维度在线评估(LangSmith)离线评估(本地)
成本每次调用 LLM API使用本地模型或缓存结果
速度受网络延迟影响本地执行,毫秒级
隐私数据上传到云端数据不离开本地
适用阶段生产监控、A/B 测试开发迭代、模型选择
评估能力完整(支持 RAGAS)有限(需要自建)

两者不是替代关系,而是互补的。开发阶段用离线评估快速验证代码变更,上线后用在线评估持续监控质量。

离线评估工作流

第一步:准备测试数据集

离线评估需要一份标注好的测试数据。格式与在线评估类似,但保存在本地文件中:

python
# tests/eval_data/customer_service.json
{
    "test_cases": [
        {
            "id": "tc_001",
            "category": "pricing",
            "question": "免费版支持几个人?",
            "expected_answer": "免费版最多支持 5 名团队成员。",
            "context": "pricing.md",
            "metadata": {
                "priority": "high",
                "expected_intent": "product_inquiry",
            },
        },
        {
            "id": "tc_002",
            "category": "refund",
            "question": "订单完成后多久内可以申请退款?",
            "expected_answer": "订单完成后 30 天内可以申请退款。",
            "context": "policies.md",
            "metadata": {
                "priority": "high",
                "expected_intent": "refund_request",
            },
        },
        {
            "id": "tc_003",
            "category": "handoff",
            "question": "转人工",
            "expected_answer": "__HANDOFF__",
            "context": "N/A",
            "metadata": {
                "priority": "critical",
                "expected_intent": "handoff_request",
            },
        },
    ]
}

第二步:编写离线评估脚本

python
import json
from pathlib import Path
from typing import Dict, List
from dataclasses import dataclass

@dataclass
class TestCase:
    id: str
    category: str
    question: str
    expected_answer: str
    context: str
    metadata: dict

@dataclass
class EvalResult:
    test_case_id: str
    actual_answer: str
    passed: bool
    score: float
    reason: str
    latency_ms: float

class OfflineEvaluator:
    def __init__(self, bot, eval_data_path: str):
        self.bot = bot
        self.test_cases: List[TestCase] = self._load_test_cases(eval_data_path)

    def _load_test_cases(self, path: str) -> List[TestCase]:
        with open(path, "r", encoding="utf-8") as f:
            data = json.load(f)
        return [TestCase(**case) for case in data["test_cases"]]

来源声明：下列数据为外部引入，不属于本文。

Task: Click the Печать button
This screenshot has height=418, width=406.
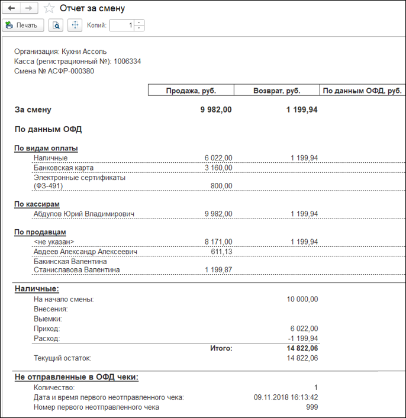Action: pyautogui.click(x=22, y=25)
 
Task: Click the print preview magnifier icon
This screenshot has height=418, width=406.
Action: pyautogui.click(x=56, y=25)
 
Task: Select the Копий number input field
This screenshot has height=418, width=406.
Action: pyautogui.click(x=122, y=25)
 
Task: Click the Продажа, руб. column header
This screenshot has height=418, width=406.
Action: pyautogui.click(x=191, y=91)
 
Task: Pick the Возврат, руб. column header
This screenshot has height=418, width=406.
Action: pyautogui.click(x=276, y=91)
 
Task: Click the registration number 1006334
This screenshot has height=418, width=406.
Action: pyautogui.click(x=127, y=61)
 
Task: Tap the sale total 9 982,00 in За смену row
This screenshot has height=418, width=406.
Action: pyautogui.click(x=216, y=110)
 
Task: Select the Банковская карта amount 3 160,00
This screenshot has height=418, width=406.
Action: pyautogui.click(x=218, y=168)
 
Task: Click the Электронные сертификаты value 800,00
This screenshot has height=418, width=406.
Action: pyautogui.click(x=222, y=186)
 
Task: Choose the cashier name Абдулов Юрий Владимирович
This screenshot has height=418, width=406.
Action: pyautogui.click(x=85, y=214)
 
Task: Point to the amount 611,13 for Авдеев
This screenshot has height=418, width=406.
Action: pyautogui.click(x=221, y=252)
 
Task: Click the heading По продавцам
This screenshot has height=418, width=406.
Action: pyautogui.click(x=40, y=232)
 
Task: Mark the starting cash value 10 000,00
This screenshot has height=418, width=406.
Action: pyautogui.click(x=302, y=300)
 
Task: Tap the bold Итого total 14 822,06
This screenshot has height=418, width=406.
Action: pyautogui.click(x=302, y=349)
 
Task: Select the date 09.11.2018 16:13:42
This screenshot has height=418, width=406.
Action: pyautogui.click(x=285, y=397)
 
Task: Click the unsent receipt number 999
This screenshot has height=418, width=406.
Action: pyautogui.click(x=311, y=407)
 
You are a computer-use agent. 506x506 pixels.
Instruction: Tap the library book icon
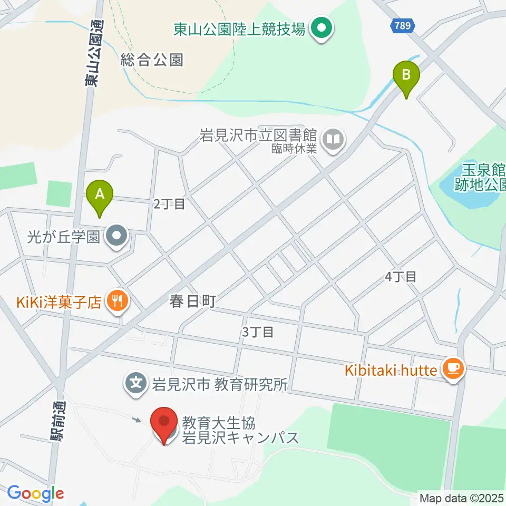coord(333,140)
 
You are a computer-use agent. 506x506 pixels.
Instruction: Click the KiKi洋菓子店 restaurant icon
coord(115,301)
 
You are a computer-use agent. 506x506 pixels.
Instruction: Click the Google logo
coord(35,493)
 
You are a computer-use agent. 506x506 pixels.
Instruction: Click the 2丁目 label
coord(169,203)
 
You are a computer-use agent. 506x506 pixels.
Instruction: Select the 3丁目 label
coord(257,332)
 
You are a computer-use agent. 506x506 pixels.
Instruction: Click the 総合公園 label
coord(151,60)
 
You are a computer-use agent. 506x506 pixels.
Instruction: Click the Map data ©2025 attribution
coord(462,498)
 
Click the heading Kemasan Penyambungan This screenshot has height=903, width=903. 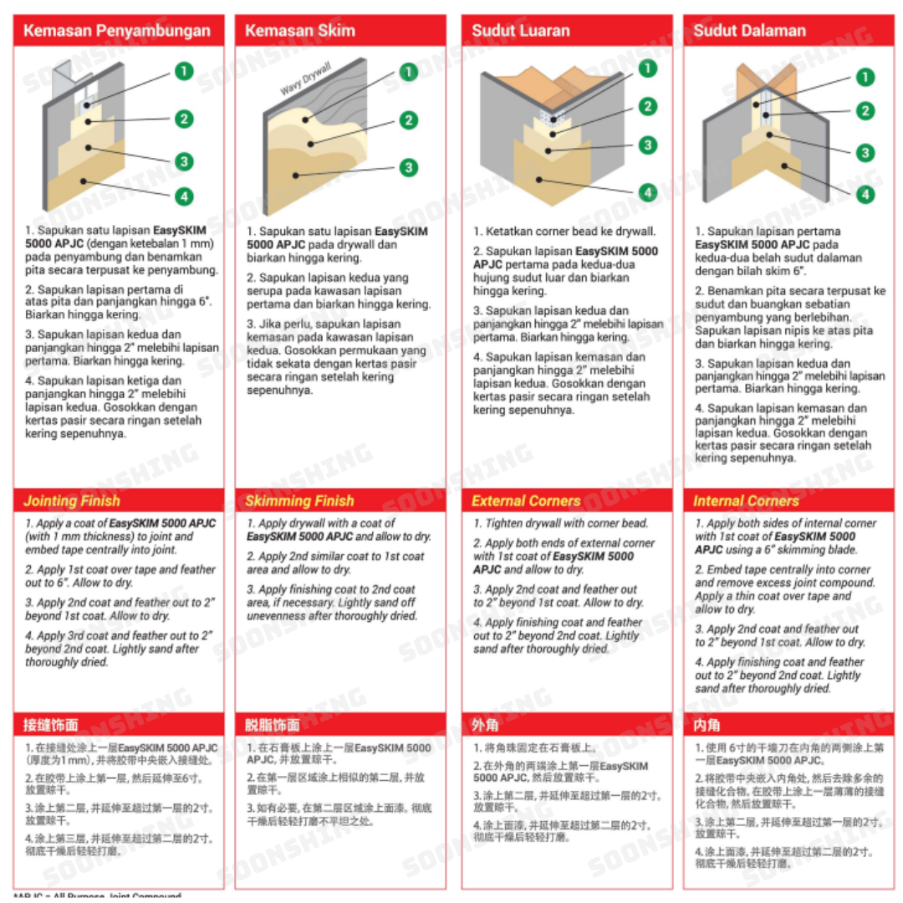(116, 31)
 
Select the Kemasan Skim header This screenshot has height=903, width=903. (299, 31)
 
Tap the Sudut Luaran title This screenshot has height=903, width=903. (520, 31)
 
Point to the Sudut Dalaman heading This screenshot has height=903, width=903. (749, 31)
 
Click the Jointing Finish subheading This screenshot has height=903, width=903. (72, 501)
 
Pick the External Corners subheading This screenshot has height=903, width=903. (526, 501)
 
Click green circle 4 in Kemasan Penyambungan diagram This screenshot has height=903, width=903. (184, 197)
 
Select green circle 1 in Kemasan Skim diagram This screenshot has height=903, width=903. (408, 72)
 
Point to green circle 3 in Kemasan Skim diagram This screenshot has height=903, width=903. (408, 168)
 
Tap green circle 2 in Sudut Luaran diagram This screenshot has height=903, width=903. (647, 106)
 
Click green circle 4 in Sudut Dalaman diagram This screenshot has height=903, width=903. (865, 194)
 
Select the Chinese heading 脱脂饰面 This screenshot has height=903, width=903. (272, 724)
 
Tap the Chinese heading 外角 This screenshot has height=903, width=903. (485, 724)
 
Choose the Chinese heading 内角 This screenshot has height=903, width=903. (707, 724)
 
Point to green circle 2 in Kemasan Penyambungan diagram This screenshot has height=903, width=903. (184, 119)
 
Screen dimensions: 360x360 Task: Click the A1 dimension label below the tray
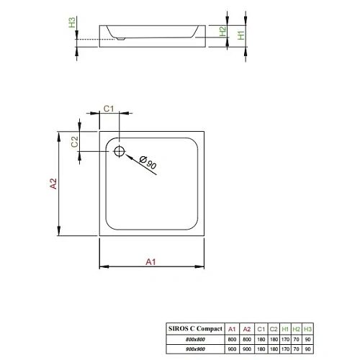pos(150,261)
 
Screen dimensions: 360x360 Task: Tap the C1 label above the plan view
pos(108,107)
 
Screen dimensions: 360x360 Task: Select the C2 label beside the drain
pos(74,142)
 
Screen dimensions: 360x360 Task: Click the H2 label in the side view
pos(222,32)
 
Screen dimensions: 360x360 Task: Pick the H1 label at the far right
pos(241,32)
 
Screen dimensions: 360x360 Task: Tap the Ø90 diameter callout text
pos(150,163)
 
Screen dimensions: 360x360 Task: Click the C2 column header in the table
pos(274,326)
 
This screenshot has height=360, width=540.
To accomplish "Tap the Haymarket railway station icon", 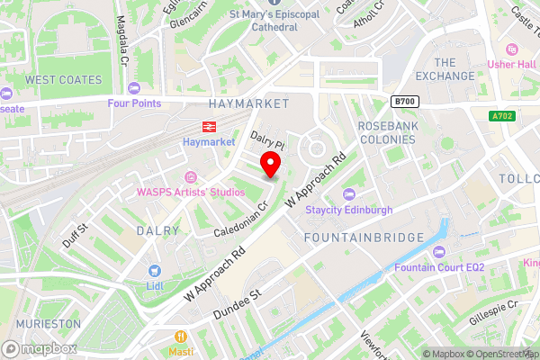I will point(208,126).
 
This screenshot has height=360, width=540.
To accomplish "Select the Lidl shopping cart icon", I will point(155,269).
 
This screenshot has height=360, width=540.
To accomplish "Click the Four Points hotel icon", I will point(134,87).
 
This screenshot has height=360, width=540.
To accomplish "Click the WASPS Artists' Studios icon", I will point(189,176).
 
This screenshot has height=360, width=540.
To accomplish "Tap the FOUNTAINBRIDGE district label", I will point(364,237).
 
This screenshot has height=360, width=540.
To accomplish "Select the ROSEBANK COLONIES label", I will point(387,132).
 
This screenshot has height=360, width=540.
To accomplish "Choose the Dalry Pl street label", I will point(267,141).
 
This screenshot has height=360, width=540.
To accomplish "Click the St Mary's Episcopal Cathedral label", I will point(263,21).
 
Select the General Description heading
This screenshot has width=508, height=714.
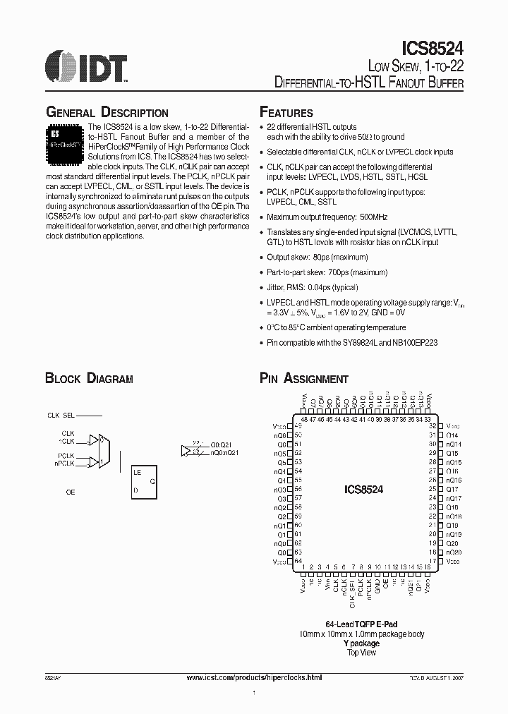107,113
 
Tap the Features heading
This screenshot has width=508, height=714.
286,113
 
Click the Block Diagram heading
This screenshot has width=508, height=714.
89,379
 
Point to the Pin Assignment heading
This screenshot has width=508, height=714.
304,379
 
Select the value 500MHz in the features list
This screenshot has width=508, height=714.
372,217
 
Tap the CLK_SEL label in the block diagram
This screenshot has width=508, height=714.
61,416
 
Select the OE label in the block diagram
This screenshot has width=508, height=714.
71,492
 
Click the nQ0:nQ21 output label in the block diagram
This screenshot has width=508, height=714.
224,452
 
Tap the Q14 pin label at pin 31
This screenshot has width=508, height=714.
452,435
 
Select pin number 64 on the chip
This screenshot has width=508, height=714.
298,561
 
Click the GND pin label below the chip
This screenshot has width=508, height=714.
377,585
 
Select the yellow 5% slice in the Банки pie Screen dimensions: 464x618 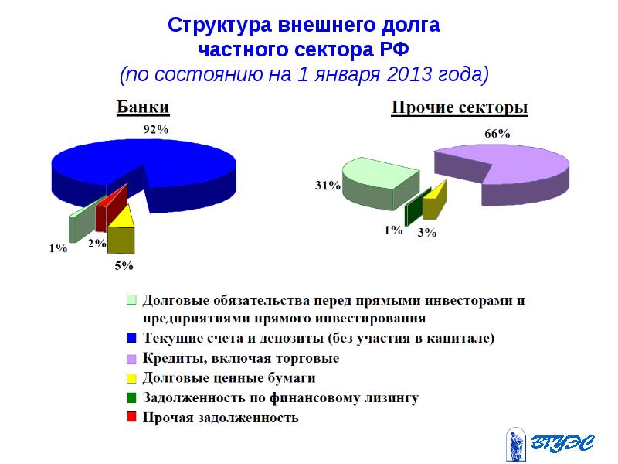(x=121, y=232)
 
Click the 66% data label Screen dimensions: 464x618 (x=497, y=133)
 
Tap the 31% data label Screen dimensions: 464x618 (x=327, y=186)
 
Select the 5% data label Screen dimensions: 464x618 (x=124, y=266)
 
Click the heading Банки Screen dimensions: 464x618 (x=143, y=107)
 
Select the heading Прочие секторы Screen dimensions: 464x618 (x=460, y=107)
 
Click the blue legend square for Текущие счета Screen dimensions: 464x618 (x=131, y=338)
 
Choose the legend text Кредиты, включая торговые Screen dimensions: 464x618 (x=241, y=358)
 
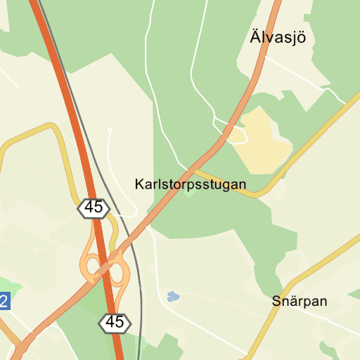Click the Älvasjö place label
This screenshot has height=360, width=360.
(278, 37)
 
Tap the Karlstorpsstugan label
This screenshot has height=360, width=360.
(190, 185)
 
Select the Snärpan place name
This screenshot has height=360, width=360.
(300, 301)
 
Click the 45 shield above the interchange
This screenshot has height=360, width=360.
(94, 207)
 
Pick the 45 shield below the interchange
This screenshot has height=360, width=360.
(115, 323)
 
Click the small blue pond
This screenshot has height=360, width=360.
(173, 296)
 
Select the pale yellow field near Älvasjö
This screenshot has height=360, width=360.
(262, 137)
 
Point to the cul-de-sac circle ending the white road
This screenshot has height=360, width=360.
(110, 130)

    def evaluate_all(self) -> Dict[str, List[EvalResult]]:
        results = {}
        for case in self.test_cases:
            result = self._evaluate_single(case)
            if case.category not in results:
                results[case.category] = []
            results[case.category].append(result)
        return results

    def _evaluate_single(self, case: TestCase) -> EvalResult:
        import time
        start = time.time()

        self.bot.initialize()
        response = self.bot.process_message(case.question)

        latency = (time.time() - start) * 1000

        passed, score, reason = self._compare_answers(
            case.expected_answer,
            response["response"],
            case.category,
        )

        return EvalResult(
            test_case_id=case.id,
            actual_answer=response["response"],
            passed=passed,
            score=score,
            reason=reason,
            latency_ms=latency,
        )

    def _compare_answers(self, expected: str, actual: str,
                       category: str) -> tuple[bool, float, str]:
        if category == "handoff":
            is_handoff = actual == "__HANDOFF__" or "转人工" in actual
            return is_handoff, 1.0 if is_handoff else 0.0, (
                "正确触发 Handoff" if is_handoff else "未触发 Handoff"
            )

        if expected.lower() in actual.lower():
            return True, 1.0, "完全匹配"

        if any(keyword in actual.lower() for keyword in expected.lower().split()):
            return True, 0.8, "部分匹配"

        if category == "pricing":
            if "5" in actual and "人" in actual:
                return True, 0.9, "包含关键数字"
            if "免费" in actual:
                return True, 0.7, "回答了免费版相关信息"

        return False, 0.0, "不匹配"

    def generate_report(self, results: Dict[str, List[EvalResult]]) -> str:
        report_lines = ["# 离线评估报告\n"]
        report_lines.append(f"生成时间: {datetime.now().strftime('%Y-%m-%d %H:%M:%S')}\n")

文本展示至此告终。